SET PROBLEM: Please rewrite the entries below, replacing "Screen dimensions" with "Display size" and leaving everything else unchanged. Omit the pictures from your answer.

-- START DATASET RECORDS --

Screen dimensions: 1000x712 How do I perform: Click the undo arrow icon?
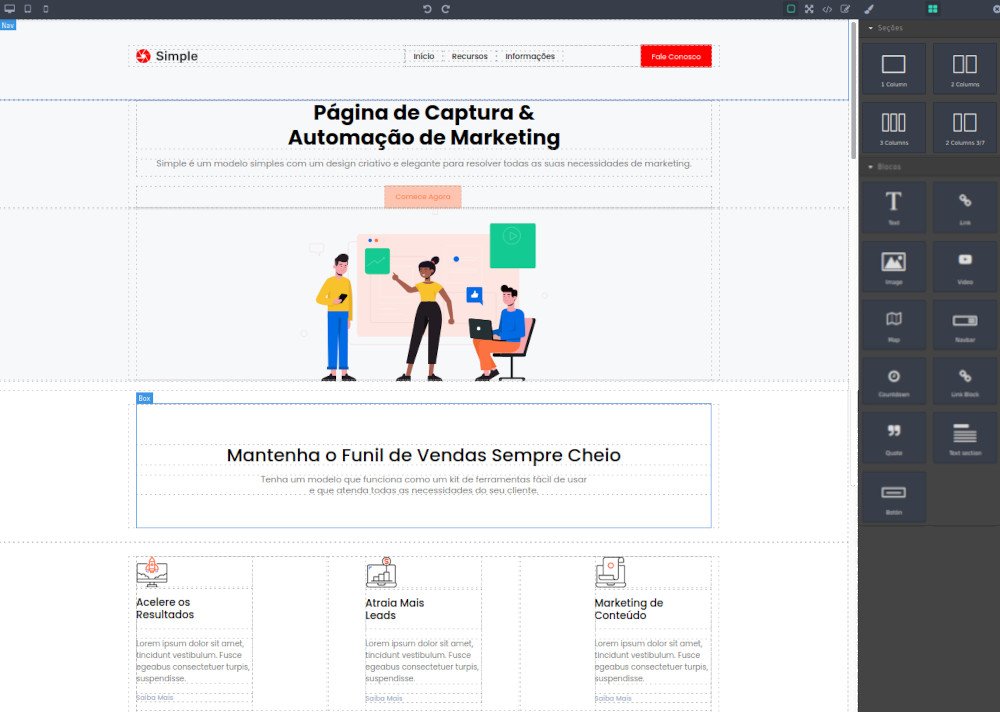pyautogui.click(x=427, y=9)
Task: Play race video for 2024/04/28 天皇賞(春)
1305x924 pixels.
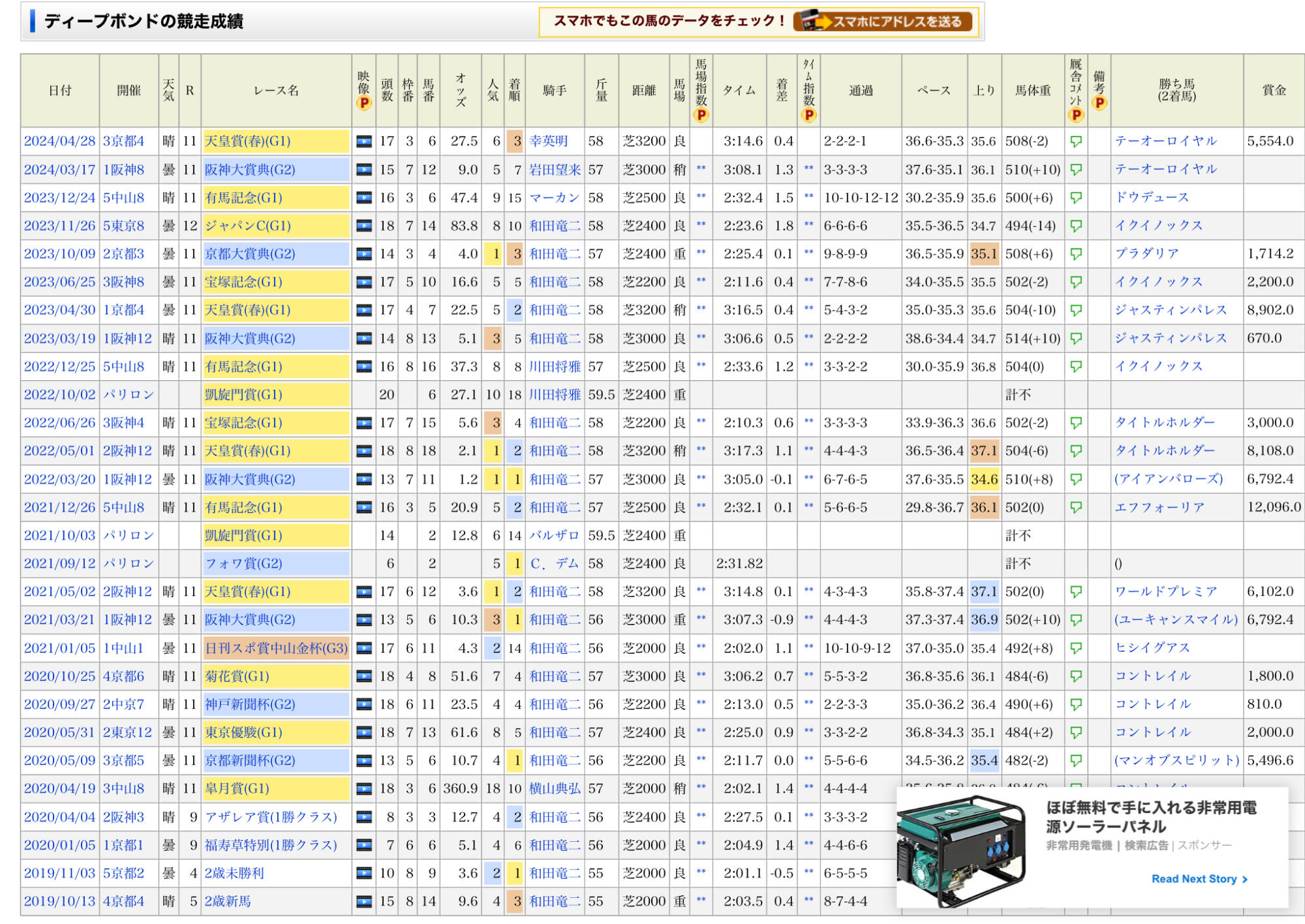Action: tap(363, 141)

-- END DATASET RECORDS --

REPLY TO THE TASK:
Display size: 1000x712 How do I perform: Click the undo arrow icon?
pyautogui.click(x=427, y=9)
Task: Play race video for 2024/04/28 天皇賞(春)
1305x924 pixels.
Action: tap(363, 141)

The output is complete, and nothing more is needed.